I am in the process of completely upgrading a Exchange 2007 system running on server 2008 R2 Hyper-V VMs hosted on a Exchange 2008 R2 domain controller. It had all the FSMO roles on it, and it was the PDC Emulator.
I have successfully upgraded my Exchange 2007 environment (Mailbox/Hub Server and Edge Server) to Exchange 2013 Mailbox server and Edge Server, and both incoming and outgoing internet mail are functioning properly. (both Exchange 2013 servers are running in Win Server 2012R2 VMs on a Win Server 2012R2 Hyper-V host machine). Outlook on client machines can successfully connect to the new mailbox server and they all function properly. OWA also is working, both internally, and from outside the firewall on the public internet.
I have uninstalled Exchanged 2007 from the old Exchange 2007 Mailbox/Hub Server and from the old Exchange 2007 Edge Server, and removed these servers from the Exchange Organization. Both of these servers were on VMs running in Hyper-V on a Win Server 2008 R2 PDC in my domain. These VMs have been shut down, and the new Exchange 2013 servers, and all client services, are still functioning properly. My next step is to retire and shut down the old Server 2008 R2 DC that was hosting the old Exchange 2k7 VMs. So, I have built up a new Win server 2012 R2 DC to be my new Primary DC, and transferred all the FSMO roles, and the Operations Master role, from the old 2008 box to it.
At this point, before demoting the old 2008 DC to be an ordinary server and shutting it down permanently, I wanted to make sure that the new Exchange 2013 system would work properly without it, so I shut it down to test everything.
Unfortunately, nothing worked. Outlook running on any of client machine could no longer connect to the mailbox server, and OWA could not authenticate users on login.
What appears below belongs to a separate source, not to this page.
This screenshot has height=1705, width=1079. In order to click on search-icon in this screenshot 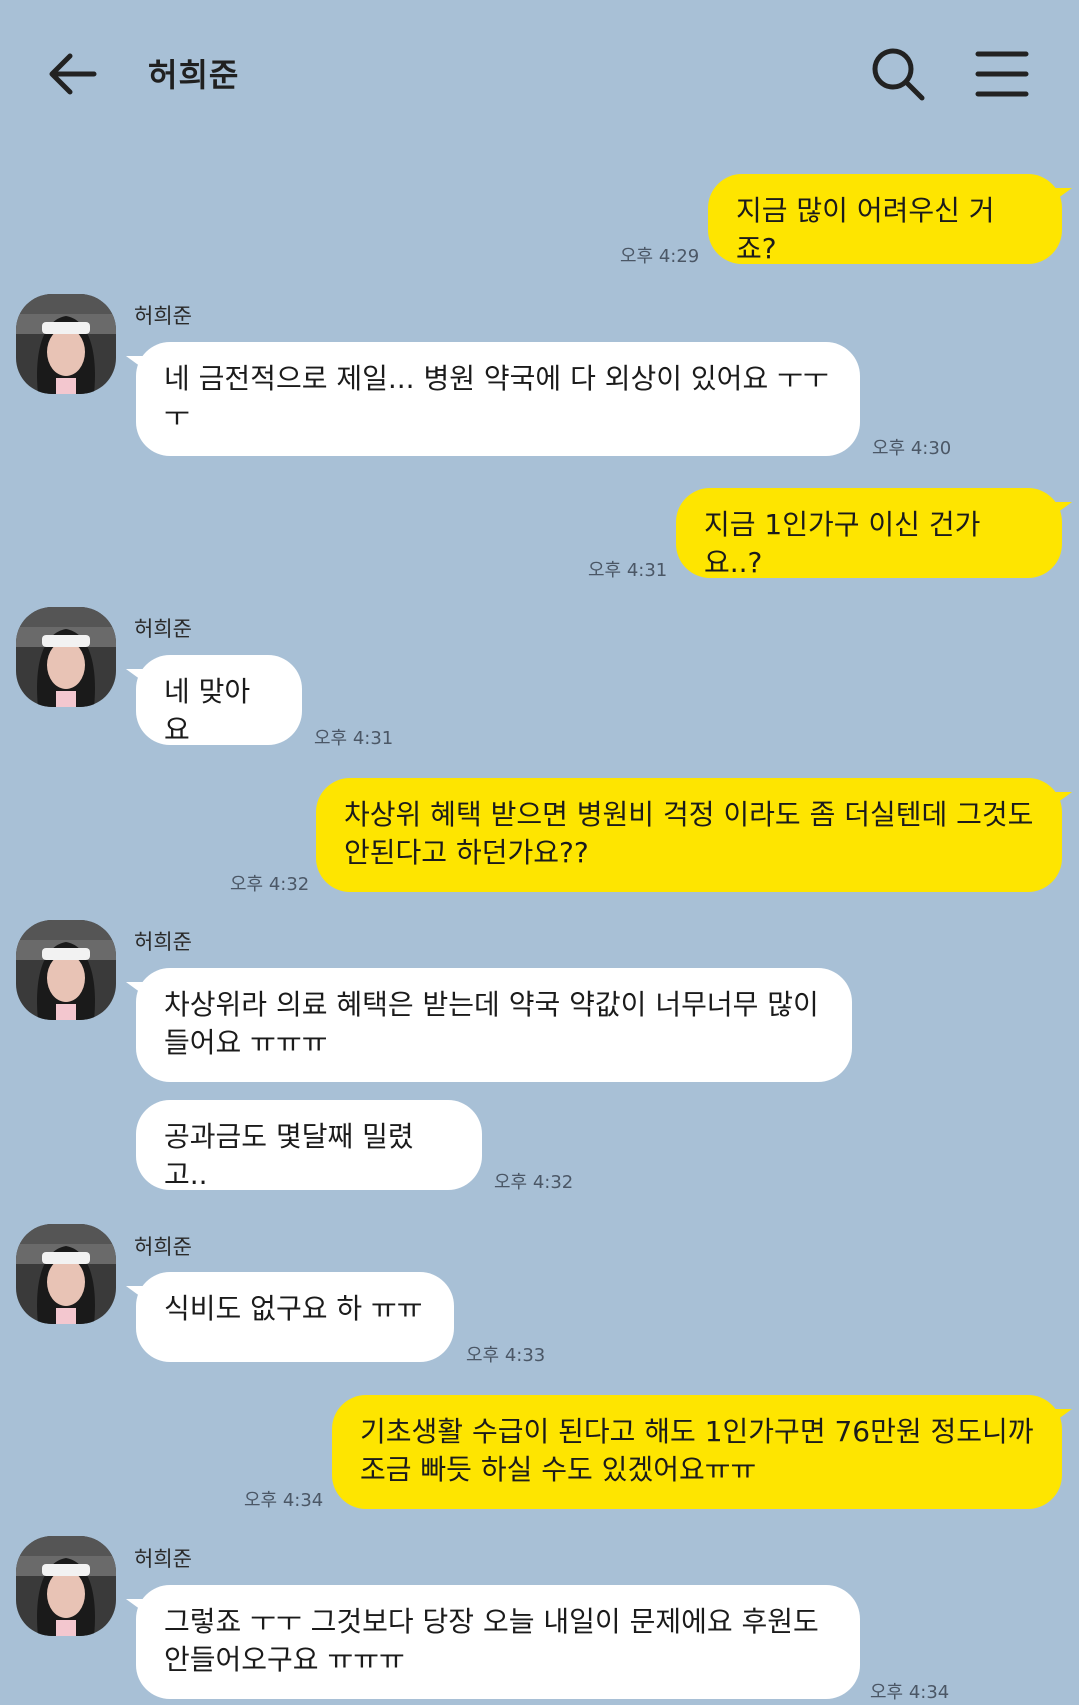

In addition, I could not even use Remote Desktop to log in to any of the servers in my domain, not the new DC, not the new Hyper-V host, nor either of the Exchange 2013 Servers in the VMs. Although when the old DC is running, RDP connects quickly and without complaining, with the DC offline, after a substantial delay, I eventually get a "Untrusted Certificate Error" window, with includes a message to the effect that if I want to use this cert I need to install the cert into the "Trusted Root Certification Authorities" folder… If I click yes to ignore the untrustworthiness of the Cert, it does connect… But even if I install the cert into the folder as suggested, the next time around I get the same error.
Also, when I open Active Directory Domains and Trusts, and right click on the root node and select "Change Active Directory Domain Controller" it lists the old win 2008 R2 DC as the "Current Directory Server". If I change it to the new one I just built, it "Sticks" as long as I have the cmdlet open, but if I close the mmc and reopen it, it goes back to the old wrong one.
I am afraid to demote the old DC until I am sure that the exchange system will function properly without it. Clearly, something in the system has a dependency on this box, and I need t oremove that dependency.
How do I do that?
More info:
Running DCDiag on either of the twpo new DCs shows that Advertising test fails "Warning: DsGetDcName returns information for \[Old DC FQDN], when we were trying to reach [NewName].
SERVER IS NOT RESPONDING OR IS NOT CONSIDERED SUITABLE."
…………………. [NEWNAME failed test Advertising
also, on both new DCs, it fails test NetLogons:
Starting test: NetLogons
Unable to connect to the NETLOGON share! (\\ASGARD\netlogon)
[ASGARD] An net use or LsaPolicy operation failed with error 67,
The network name cannot be found..
Best Answer
I think that sounds like a problem with DNS.
Did you install the DNS role on the new DC during the promotion, and is it working properly with replicas of your AD zones? Are all the other servers pointed to just the old DC's IP for their DNS resolution?